The lines to reproduce run from the first one below to the line containing "Dispatch Center (691, 1930)", both included. Reproduce them exactly and nothing else.
::: Records
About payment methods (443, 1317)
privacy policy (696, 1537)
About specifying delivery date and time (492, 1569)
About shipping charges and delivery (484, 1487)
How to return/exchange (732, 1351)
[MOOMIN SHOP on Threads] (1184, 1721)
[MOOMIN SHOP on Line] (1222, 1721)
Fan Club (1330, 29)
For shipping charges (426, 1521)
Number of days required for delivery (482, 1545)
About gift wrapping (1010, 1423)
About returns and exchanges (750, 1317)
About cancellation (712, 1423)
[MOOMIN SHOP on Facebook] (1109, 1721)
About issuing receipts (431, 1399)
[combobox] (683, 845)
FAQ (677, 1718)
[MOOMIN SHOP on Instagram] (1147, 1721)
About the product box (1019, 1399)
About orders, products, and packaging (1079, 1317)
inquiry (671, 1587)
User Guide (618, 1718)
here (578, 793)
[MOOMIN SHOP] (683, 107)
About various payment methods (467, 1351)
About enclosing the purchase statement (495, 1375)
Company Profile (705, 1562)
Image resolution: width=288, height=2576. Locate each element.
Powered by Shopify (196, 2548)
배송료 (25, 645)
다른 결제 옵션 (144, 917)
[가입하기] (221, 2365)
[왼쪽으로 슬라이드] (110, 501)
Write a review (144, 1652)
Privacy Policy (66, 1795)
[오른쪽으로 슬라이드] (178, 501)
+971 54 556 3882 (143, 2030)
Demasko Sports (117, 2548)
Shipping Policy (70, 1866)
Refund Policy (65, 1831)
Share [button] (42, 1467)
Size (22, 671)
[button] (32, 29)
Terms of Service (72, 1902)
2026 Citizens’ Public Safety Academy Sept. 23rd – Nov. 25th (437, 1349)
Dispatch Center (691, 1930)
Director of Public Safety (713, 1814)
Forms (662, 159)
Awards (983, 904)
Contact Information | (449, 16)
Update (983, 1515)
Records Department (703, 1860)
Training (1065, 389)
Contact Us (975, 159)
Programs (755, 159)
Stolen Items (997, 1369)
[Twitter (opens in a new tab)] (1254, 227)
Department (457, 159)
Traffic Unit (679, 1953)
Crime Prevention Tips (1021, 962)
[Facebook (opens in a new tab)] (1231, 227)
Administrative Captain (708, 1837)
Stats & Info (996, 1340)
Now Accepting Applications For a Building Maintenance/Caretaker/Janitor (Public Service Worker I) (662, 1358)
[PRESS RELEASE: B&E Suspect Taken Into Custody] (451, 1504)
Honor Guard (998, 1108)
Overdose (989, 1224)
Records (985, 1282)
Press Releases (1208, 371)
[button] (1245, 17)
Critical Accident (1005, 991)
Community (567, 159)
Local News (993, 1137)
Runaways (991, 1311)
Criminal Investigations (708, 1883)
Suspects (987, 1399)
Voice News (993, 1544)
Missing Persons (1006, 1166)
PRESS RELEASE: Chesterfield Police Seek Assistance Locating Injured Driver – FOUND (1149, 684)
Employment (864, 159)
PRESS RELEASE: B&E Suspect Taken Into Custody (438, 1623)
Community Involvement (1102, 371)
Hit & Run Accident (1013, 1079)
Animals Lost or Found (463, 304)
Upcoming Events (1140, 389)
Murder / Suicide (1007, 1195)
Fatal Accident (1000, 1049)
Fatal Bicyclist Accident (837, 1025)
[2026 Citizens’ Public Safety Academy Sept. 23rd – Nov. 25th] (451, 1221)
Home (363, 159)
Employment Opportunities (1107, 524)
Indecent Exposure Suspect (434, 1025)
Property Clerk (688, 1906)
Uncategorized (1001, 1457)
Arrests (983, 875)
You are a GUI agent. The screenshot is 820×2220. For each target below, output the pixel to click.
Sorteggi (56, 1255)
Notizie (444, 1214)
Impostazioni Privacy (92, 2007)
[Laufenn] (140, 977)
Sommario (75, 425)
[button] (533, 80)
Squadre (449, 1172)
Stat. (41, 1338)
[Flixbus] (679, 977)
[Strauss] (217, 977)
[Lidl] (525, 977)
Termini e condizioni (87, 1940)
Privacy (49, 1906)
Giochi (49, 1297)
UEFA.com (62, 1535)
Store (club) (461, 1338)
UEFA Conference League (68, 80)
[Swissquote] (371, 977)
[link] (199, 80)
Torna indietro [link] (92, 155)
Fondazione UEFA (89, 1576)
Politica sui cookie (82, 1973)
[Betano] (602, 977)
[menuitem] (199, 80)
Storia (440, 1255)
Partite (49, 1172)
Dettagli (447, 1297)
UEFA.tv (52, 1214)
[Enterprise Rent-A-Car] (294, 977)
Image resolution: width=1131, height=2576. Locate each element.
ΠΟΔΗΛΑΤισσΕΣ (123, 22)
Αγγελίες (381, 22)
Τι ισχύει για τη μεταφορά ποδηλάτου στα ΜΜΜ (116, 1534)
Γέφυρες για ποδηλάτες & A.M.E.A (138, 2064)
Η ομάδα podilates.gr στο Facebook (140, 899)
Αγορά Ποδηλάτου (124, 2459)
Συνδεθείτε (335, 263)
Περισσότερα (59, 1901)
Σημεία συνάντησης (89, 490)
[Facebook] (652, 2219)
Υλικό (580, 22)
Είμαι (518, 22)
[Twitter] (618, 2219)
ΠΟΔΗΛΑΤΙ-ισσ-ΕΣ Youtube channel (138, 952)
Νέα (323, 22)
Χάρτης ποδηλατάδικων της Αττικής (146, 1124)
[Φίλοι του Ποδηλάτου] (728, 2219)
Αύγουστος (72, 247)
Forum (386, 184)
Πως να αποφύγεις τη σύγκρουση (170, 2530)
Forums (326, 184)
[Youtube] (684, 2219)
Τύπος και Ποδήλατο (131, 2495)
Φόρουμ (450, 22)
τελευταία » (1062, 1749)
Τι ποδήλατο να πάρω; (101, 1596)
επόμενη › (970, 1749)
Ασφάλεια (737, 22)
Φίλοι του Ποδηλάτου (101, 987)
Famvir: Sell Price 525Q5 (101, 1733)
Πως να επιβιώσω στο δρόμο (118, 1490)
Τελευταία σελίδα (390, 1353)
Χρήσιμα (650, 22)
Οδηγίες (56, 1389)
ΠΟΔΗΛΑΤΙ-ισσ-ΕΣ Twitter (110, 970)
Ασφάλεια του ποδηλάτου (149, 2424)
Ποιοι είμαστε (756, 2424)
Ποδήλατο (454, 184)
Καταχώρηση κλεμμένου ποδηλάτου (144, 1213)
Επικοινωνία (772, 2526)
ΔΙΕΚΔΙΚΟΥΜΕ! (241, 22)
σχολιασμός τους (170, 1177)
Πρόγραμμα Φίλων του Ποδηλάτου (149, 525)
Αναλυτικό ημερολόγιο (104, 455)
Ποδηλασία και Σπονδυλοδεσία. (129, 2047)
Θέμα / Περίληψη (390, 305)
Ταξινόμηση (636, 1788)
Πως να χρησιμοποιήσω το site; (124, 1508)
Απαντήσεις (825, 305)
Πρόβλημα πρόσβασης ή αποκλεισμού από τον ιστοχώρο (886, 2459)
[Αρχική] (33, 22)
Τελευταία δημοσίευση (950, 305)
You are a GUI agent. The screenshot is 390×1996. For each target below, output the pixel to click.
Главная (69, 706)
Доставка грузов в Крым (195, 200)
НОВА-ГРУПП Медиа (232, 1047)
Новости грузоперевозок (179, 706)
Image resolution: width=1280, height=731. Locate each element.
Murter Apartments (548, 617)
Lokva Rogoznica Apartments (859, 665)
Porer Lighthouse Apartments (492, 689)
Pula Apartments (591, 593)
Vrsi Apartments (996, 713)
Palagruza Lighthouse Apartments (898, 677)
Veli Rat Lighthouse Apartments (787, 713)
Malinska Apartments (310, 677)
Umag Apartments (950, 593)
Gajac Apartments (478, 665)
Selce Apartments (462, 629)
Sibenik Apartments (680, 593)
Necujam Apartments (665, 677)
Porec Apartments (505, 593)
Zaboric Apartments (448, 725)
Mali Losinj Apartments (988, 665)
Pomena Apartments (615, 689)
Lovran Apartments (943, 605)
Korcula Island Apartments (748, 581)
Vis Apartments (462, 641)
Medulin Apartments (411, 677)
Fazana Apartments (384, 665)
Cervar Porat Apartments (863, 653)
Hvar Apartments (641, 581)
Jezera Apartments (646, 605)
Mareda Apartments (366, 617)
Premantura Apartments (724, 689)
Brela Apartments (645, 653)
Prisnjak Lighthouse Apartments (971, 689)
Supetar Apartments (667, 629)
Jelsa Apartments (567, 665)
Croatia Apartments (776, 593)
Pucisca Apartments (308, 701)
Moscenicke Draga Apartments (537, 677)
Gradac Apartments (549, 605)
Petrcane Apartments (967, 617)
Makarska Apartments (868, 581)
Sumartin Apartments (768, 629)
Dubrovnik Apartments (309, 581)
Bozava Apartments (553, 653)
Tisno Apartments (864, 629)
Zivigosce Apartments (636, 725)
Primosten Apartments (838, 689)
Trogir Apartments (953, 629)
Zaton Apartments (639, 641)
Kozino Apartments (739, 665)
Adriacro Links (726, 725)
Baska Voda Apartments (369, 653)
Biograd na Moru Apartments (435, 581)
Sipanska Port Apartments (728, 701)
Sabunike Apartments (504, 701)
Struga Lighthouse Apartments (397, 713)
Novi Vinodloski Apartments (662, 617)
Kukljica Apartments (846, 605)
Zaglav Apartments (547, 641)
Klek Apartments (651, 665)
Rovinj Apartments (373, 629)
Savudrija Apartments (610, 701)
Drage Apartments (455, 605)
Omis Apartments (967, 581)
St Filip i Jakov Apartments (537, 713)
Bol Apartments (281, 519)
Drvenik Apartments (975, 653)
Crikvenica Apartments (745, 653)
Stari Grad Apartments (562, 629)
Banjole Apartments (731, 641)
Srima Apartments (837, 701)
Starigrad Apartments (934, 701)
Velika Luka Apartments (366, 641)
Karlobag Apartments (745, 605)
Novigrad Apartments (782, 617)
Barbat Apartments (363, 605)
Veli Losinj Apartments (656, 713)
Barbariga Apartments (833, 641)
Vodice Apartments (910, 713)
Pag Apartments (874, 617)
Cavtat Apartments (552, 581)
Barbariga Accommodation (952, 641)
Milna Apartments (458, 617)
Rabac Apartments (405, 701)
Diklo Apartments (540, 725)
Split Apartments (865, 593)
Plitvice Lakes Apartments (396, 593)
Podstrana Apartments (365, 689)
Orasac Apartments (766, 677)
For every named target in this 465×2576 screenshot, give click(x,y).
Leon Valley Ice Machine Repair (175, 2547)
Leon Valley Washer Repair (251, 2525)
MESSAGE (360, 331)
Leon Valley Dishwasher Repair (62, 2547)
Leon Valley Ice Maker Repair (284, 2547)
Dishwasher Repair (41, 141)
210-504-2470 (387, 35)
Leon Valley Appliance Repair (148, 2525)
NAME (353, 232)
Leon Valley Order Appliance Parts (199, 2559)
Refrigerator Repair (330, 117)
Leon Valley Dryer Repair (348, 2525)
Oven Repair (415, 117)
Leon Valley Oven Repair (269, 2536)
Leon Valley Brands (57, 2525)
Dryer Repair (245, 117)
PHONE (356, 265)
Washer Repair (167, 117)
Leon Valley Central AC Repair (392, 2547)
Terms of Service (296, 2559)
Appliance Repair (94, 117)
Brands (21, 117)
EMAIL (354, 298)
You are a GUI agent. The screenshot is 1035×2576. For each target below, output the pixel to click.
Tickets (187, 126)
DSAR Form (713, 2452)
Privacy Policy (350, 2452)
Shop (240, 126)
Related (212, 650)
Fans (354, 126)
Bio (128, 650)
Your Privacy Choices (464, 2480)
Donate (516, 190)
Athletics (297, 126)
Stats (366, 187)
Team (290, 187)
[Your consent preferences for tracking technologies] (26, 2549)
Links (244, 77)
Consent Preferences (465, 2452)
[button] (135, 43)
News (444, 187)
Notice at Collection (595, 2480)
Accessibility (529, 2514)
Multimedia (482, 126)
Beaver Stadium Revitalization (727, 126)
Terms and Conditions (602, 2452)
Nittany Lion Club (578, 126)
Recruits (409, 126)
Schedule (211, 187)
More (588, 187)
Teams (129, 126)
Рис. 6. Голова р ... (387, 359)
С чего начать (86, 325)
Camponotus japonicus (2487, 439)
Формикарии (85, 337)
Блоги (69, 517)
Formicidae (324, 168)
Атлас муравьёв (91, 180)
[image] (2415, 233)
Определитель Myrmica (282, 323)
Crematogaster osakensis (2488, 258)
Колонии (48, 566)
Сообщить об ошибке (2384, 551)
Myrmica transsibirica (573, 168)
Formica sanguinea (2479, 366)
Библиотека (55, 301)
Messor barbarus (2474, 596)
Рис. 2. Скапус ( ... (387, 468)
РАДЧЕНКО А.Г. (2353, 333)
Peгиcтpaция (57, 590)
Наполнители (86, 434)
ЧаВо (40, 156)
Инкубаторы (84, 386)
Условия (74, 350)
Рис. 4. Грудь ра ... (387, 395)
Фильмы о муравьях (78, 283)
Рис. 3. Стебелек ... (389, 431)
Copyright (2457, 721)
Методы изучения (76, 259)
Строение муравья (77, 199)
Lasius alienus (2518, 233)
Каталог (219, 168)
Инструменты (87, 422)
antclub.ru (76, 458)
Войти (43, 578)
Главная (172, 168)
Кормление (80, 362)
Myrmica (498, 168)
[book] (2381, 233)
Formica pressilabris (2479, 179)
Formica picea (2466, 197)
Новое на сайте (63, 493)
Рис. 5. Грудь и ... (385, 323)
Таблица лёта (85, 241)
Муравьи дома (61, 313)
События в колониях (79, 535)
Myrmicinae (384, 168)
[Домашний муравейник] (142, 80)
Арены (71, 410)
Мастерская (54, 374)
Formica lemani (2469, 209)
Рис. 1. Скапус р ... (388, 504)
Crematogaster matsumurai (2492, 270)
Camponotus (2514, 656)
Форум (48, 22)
::::::
*Answer space:*
About payment methods (443, 1317)
privacy policy (696, 1537)
About specifying delivery date and time (492, 1569)
About shipping charges and delivery (484, 1487)
How to return/exchange (732, 1351)
[MOOMIN SHOP on Threads] (1184, 1721)
[MOOMIN SHOP on Line] (1222, 1721)
Fan Club (1330, 29)
For shipping charges (426, 1521)
Number of days required for delivery (482, 1545)
About gift wrapping (1010, 1423)
About returns and exchanges (750, 1317)
About cancellation (712, 1423)
[MOOMIN SHOP on Facebook] (1109, 1721)
About issuing receipts (431, 1399)
[combobox] (683, 845)
FAQ (677, 1718)
[MOOMIN SHOP on Instagram] (1147, 1721)
About the product box (1019, 1399)
About orders, products, and packaging (1079, 1317)
inquiry (671, 1587)
User Guide (618, 1718)
here (578, 793)
[MOOMIN SHOP] (683, 107)
About various payment methods (467, 1351)
About enclosing the purchase statement (495, 1375)
Company Profile (705, 1562)
Image resolution: width=288, height=2576. Locate each element.
Powered by Shopify (196, 2548)
배송료 (25, 645)
다른 결제 옵션 (144, 917)
[가입하기] (221, 2365)
[왼쪽으로 슬라이드] (110, 501)
Write a review (144, 1652)
Privacy Policy (66, 1795)
[오른쪽으로 슬라이드] (178, 501)
+971 54 556 3882 (143, 2030)
Demasko Sports (117, 2548)
Shipping Policy (70, 1866)
Refund Policy (65, 1831)
Share [button] (42, 1467)
Size (22, 671)
[button] (32, 29)
Terms of Service (72, 1902)
2026 Citizens’ Public Safety Academy Sept. 23rd – Nov. 25th (437, 1349)
Dispatch Center (691, 1930)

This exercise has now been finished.